Protein standard marker

Gel filtration chromatography: The >50K CgSE active fraction (6 mg) was applied to a Superdex 200 10/300 GL column (GE Healthcare, Tokyo, Japan) equilibrated with 0.15 M NaCl using a 500 μL loop and eluted with the same buffer at a rate of 0.25 mL min⁻¹, using an AKTA explore 10S- FPLC system (GE Healthcare, Tokyo, Japan). A total of 35 tubes of 0.5 mL were collected and pooled into six molecular range fractions: F1, F2, F3, F4, F5, and F6.

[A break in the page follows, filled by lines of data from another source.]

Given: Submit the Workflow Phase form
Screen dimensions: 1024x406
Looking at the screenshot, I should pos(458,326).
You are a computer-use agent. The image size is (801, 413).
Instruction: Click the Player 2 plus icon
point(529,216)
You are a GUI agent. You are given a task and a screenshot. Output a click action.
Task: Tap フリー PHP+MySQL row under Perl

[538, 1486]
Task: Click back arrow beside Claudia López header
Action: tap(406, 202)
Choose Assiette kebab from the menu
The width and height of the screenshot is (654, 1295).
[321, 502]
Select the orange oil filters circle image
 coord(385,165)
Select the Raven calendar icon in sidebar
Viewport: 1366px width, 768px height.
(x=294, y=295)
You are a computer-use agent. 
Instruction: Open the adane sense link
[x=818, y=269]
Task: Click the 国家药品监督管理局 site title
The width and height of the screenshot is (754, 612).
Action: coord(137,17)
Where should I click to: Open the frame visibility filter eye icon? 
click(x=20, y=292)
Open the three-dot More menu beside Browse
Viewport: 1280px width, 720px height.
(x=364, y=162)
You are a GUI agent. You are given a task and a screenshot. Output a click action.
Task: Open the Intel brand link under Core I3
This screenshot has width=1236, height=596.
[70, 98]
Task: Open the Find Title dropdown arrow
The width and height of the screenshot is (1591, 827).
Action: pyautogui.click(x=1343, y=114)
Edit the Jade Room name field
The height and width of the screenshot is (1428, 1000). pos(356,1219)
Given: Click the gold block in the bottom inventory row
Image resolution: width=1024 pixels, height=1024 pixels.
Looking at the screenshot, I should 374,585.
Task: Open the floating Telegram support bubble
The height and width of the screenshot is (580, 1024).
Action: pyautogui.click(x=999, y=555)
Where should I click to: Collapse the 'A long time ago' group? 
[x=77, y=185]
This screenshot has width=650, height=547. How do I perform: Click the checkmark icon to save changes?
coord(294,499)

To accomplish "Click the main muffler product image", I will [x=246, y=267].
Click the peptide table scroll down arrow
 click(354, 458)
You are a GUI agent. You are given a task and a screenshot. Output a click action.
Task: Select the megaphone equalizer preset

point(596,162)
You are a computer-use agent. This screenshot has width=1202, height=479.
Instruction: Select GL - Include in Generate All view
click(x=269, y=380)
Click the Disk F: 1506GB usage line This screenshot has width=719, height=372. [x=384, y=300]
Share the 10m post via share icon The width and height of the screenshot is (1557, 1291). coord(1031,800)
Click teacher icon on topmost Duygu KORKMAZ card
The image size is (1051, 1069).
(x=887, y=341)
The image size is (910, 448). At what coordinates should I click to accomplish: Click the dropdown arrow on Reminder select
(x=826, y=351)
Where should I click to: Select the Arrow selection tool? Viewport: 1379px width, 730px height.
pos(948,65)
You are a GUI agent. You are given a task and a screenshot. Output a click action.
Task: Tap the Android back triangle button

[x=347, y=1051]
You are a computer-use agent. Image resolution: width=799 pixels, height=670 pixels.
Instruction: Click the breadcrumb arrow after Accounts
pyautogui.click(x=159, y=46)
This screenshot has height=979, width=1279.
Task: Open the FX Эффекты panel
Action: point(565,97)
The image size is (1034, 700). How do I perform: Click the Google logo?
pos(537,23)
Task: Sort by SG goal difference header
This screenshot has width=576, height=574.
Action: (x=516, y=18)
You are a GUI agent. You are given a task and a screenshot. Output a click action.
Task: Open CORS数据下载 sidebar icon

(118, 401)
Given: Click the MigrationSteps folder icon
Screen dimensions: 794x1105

Larval Settlement Assay: The Gel filtration-eluted fractions were subjected to a larval settlement assay at various extract amounts of 1 μg (n = 3), 10 μg (n = 6), and 50 μg (n = 5). Larval assay replications for each extract amount varied due to the limited protein yield from the eluted fractions. Several 6-well plates were pre-coated with the test extracts and the larval assay was carried out as described earlier. All data were presented as the mean ± standard deviation (SD).
SDS-PAGE Analysis: For SDS-PAGE analysis on the active fractions >50K CgSE, F2, and F3, 10 µg of each sample under reducing conditions were loaded in each lane on a 10% acrylamide gel for 1 h at 200 volts [79 (link)]. A pre-stained Protein Standard marker (Broad range, Bio-Rad, Hercules, CA, USA) was also loaded on the gel. Following SDS-PAGE, all the protein bands were visualized by the Stains-all staining method following the manufacturer’s instruction manual.